Species of sea squirt

Molgula occidentalis is a species of marine invertebrate of the family Molgulidae. The scientific name of the species was validated and published for the first time in 1883 by Traustedt. It is a soft-bodied, intertidal ascidian, sac-like filter feeders in the subphylum tunicate characterized by a hard outer covering known as a “tunic,” abundant in the shallow subtidal and intertidal zones of the Northern Gulf of Mexico, where they establish pseudopopulations.

== Description ==
These ascidians have soft bodies but are covered by a hard, protective tunic as they are part of the subphylum tunicate. They are sessile intertidal organisms. The tunic contains hair like extensions of the epidermis known as ampullae, which are hollow and tubular. Ampullae grow shortly after the larvae settles in the sediments and are used to form a strong attachment to grains of sand. The grains of sand hold it down as the juvenile forms around seven to nine ampullae to create a secure attachment to soft sediments or hard substrates surrounding the organism. Adult M. occidentalis cover themselves in a layer of sand and use the ampullae to secure the sand on top of them in order to camouflage and protect them from predators.

== Environment ==
Molgula occidentalis occupy soft bottoms. They are sessile organisms as juveniles and adults after the larvae settle. The larvae may settle on hard or soft substrates, adhering to rocks, shells, sea grasses, or other ascidians but most often rest on sandy or muddy substrates. Their larvae are pelagic and they lack a tadpole stage because currents carrying them to shores where they settle in the intertidal or subtidal zone and form a temporary pseudopopulation. Because of this, larvae do best in high current systems. These pseudopopulations typically only survive for a short time and are not self-sustaining. They typically settle during the spring and summer months, reach sexual maturity, then die come the winter months as freezing temperatures and prolonged exposure due to low tide have adverse effects on the organisms. They are limited by vertical zonation: adults can inhabit deeper depths but larvae cannot and they are limited by desiccation if they settle to high so they inhabit the edge of pools no more than a few centimeters above or below low tide.

== Ecology ==
They occur most abundantly in areas where seagrasses, specifically Ruppia maritima, stabilize the sediments because increased sediments in the water and movement of sediments can have adverse effects on the organisms.

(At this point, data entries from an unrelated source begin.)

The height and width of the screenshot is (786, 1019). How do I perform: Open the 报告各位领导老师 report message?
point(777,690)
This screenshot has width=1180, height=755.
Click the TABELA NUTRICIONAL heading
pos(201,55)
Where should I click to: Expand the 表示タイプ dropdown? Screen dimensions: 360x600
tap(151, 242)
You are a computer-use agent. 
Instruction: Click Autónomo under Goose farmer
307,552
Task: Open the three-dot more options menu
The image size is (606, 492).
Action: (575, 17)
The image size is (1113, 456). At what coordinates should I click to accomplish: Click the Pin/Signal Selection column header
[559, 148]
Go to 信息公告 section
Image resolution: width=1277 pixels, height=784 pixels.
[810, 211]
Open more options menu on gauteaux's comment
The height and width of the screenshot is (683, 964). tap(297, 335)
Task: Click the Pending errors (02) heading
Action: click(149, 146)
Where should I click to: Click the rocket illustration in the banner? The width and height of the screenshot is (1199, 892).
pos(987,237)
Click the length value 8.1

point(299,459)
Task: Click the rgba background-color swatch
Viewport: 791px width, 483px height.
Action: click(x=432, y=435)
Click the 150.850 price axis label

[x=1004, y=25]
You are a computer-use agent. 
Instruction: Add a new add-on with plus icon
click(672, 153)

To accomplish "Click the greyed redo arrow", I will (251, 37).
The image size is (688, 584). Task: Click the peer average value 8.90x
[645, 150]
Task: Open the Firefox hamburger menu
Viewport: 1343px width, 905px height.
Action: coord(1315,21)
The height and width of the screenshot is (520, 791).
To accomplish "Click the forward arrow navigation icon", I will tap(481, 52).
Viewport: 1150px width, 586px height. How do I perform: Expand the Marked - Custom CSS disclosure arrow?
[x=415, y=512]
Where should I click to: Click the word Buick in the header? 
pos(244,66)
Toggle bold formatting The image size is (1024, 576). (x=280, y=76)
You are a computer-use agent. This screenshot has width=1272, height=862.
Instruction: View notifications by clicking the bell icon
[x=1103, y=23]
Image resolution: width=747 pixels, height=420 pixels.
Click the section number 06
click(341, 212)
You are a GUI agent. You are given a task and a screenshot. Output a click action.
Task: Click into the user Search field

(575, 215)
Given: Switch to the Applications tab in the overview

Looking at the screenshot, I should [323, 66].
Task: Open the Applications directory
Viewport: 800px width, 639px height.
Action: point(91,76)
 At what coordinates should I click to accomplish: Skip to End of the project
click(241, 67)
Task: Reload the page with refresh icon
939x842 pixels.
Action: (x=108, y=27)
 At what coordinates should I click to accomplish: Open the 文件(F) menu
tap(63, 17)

They are preyed upon by the gastropod Fasciolaria hunteria. This snail inserts its probuscus into a siphon found on the M. occidentalis and consumes the ascidian's internal organs, leaving the tunicate untouched.

== Reproduction and Life cycle ==
Adult M. occidentalis are simultaneous hermaphrodites and are capable of self-fertilization. Once fertilized, they have a very short embryonic period, averaging about 12.5 hours under ideal conditions. Ascidian eggs have different cytoplasmic patterns that influence the embryonic tissues and the fate of the blastomeres. The distribution of the cytoplasmic components are produced by the movement of the contents of oocytes during a process known as ooplasmic segregation. Because they are ascidians, they are part of the phylum chordata and have a notochord in the larval stage, but lose it when they metamorphose into adults.